Instructions for the task -> Scan the records below. List lines holding "link".

(Data excerpts)
--- START ---

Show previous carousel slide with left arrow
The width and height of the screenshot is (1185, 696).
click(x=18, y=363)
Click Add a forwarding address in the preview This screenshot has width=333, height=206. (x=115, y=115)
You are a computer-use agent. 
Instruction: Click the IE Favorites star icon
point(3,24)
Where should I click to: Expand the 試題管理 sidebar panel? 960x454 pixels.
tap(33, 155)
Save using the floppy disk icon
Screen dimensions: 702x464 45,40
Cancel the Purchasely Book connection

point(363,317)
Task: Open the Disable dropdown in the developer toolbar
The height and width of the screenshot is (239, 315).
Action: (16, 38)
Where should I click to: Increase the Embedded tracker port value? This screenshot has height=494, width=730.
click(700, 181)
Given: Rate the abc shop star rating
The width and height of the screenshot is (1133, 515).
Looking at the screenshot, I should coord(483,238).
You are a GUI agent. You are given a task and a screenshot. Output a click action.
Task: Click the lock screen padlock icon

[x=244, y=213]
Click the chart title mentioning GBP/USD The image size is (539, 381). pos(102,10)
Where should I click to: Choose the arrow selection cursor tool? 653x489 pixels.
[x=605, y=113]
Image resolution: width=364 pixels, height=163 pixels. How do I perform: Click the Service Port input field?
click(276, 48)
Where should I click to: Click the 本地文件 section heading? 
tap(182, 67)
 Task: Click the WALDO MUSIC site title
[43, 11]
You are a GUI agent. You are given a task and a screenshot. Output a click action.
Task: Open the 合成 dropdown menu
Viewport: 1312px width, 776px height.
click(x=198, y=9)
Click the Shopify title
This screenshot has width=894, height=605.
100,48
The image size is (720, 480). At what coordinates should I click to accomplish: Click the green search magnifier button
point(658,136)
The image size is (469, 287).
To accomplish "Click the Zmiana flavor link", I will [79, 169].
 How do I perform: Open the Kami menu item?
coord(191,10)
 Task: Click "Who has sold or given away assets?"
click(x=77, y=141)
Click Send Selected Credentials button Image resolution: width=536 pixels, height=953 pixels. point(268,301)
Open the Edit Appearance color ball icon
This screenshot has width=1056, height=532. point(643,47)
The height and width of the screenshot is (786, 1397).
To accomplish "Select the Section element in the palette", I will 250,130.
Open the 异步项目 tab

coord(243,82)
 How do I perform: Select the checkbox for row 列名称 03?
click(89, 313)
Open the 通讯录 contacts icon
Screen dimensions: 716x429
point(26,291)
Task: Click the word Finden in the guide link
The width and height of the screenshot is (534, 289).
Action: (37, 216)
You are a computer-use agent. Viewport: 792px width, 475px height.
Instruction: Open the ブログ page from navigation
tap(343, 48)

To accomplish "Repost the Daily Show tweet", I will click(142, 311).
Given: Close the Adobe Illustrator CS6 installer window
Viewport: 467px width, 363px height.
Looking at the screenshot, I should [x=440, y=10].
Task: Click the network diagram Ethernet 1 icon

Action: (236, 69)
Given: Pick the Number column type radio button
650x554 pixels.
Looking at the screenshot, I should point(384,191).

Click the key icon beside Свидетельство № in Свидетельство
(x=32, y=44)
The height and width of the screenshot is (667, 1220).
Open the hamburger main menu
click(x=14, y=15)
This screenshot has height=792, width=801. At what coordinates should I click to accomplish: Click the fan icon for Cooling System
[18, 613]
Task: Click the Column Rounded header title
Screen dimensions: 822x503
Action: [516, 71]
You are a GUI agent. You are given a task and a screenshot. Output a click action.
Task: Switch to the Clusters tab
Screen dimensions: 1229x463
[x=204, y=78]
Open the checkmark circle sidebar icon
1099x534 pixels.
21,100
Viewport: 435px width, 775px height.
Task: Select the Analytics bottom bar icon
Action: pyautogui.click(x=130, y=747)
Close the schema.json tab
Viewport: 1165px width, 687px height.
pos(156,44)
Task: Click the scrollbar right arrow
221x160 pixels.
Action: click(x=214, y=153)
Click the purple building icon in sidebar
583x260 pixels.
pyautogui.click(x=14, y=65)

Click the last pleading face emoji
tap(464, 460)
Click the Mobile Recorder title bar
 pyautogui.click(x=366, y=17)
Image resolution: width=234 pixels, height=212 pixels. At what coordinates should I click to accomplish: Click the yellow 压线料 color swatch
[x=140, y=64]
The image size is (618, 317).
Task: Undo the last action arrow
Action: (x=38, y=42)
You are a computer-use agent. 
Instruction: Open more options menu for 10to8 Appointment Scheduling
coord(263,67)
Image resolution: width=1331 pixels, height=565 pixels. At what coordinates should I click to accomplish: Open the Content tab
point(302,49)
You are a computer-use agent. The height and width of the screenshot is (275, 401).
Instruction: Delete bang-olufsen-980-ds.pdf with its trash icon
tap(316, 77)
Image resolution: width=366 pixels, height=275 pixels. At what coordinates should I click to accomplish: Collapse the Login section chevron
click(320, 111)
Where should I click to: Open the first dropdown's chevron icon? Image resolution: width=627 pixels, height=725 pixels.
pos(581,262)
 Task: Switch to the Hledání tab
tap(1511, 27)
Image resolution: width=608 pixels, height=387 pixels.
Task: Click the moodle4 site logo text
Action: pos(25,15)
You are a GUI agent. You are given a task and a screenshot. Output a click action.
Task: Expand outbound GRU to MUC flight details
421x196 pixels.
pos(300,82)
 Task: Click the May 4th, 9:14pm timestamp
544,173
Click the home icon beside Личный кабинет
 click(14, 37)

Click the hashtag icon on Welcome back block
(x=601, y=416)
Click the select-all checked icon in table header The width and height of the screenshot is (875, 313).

--- END ---

The completed task ->
To accomplish "Click the Zmiana flavor link", I will [79, 169].
Task: Click the word Finden in the guide link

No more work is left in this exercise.